=== What the task asks ===
Copy exactly the line containing "Where should I" and each line after it to the end of the listing, and output nothing else.

****************************************

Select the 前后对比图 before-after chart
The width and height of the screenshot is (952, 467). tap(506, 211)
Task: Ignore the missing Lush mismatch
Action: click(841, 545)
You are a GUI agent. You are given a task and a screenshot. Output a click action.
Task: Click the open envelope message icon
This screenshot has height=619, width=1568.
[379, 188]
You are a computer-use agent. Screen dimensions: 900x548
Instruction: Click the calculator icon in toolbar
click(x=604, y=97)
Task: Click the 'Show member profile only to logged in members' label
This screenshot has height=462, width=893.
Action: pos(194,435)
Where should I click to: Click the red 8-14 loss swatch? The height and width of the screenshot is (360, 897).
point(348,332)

****************************************

=== Answer area ===
Where should I click to: Click the red 8-14 loss swatch? The height and width of the screenshot is (360, 897).
point(348,332)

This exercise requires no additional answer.